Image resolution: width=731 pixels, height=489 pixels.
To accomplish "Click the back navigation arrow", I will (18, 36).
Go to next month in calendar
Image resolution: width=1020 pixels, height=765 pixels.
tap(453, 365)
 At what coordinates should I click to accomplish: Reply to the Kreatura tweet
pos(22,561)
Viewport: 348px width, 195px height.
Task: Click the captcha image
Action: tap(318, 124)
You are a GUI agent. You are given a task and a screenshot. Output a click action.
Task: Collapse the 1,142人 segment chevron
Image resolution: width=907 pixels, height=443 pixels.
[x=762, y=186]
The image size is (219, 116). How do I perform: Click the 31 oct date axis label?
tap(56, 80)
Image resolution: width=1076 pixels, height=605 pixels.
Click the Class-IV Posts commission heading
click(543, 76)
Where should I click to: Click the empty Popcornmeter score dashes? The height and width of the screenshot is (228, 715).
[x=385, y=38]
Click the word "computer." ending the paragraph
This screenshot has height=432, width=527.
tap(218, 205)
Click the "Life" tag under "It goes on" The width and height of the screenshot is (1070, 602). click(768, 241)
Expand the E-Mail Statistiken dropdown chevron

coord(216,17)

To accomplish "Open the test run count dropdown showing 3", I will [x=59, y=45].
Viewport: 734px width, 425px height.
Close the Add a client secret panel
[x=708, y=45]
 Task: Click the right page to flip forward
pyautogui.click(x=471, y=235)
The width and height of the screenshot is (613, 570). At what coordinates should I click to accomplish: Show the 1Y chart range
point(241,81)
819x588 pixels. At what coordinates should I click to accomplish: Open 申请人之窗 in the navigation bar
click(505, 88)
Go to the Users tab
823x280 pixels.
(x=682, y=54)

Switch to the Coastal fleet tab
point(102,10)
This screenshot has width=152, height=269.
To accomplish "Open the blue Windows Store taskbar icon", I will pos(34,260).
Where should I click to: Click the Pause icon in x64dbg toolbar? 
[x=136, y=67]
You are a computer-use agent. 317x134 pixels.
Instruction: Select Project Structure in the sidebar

# # # # # # #

TASK DIRECTIONS
Report the number of lines in the listing where the string "agent" appears, and nothing besides.

RESPONSE TO THIS TASK
2